### Brief
Print the part of the housing news passage between "The report also" and "city’s housing stock.", inclusive, with the wording unchanged.

### Source passage
_ _ _ _ _
The report has long-term implications for the future of public housing as the federal government has expanded RAD rather than increase funding for capital repairs. The program was originally funded to cover 60,000 units nationwide but Congress expanded funding to cover 455,000 units, according to Human Rights Watch.

Cincinnati Buys Homes Instead of Private Investors

The Port of Greater Cincinnati Development Authority will pay $14.5 million for 195 homes in Cincinnati and Hamilton County, according to The Real Deal. The agency outbid over a dozen investment firms, according to the outlet, and will rent the units affordably, and upgrade them before selling them to low- and middle-income tenants, according to the Wall Street Journal. The purchase is an effort to preserve affordable homeownership; in Cincinnati, private investors have been purchasing single-family homes and renting them as many people can’t afford to purchase outright. The city joins other jurisdictions, including Oakland and San Francisco, that have purchased properties with the intent of keeping them affordable to low-income residents.

San Francisco Report Shows Over 40,000 Vacant Apartments

A new report reveals over 40,000 vacant units in San Francisco as of 2019 and a 20 percent increase since 2015. According to the report, which was released by the office of City Supervisor Dean Preston, the rate of new vacancies exceeds new housing production.

The report, which parses data from the American Community Survey, also shows that the city has met its Regional Housing Needs Assessment goals for market rate housing for the years 2015-2023 but is 10,617 units short on its goals of producing affordable housing.

The report provides some evidence that producing new market rate or above market-rate units will not, on its own, ease the affordability crisis if no policies exist to ensure the units are put up for rent. It also further stresses the importance of prioritizing more affordable units in San Francisco’s new housing production.

The report also suggests implementing taxes on vacant units in an effort to both raise money for affordable housing and disincentivize their ongoing vacancy, freeing up more of the city’s housing stock.
_ _ _ _ _
### Dataset content
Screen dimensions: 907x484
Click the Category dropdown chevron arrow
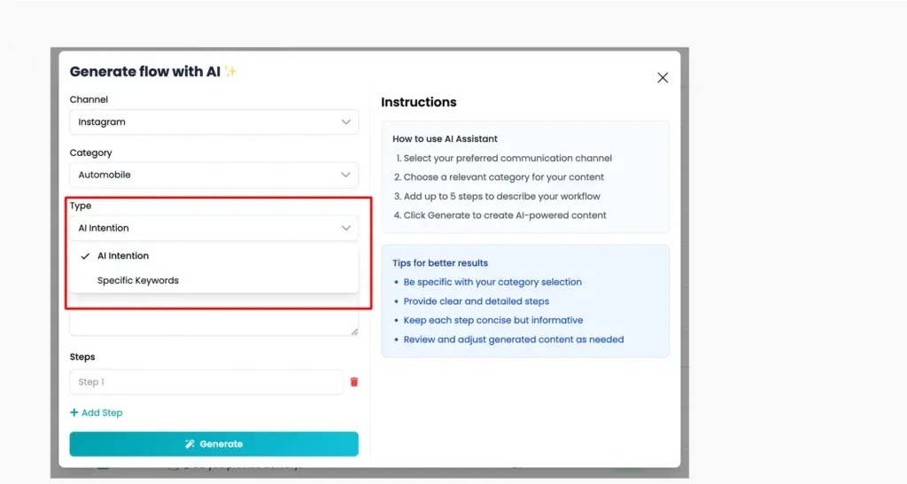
_ _ _ _ _
### Result of this exercise
The report also suggests implementing taxes on vacant units in an effort to both raise money for affordable housing and disincentivize their ongoing vacancy, freeing up more of the city’s housing stock.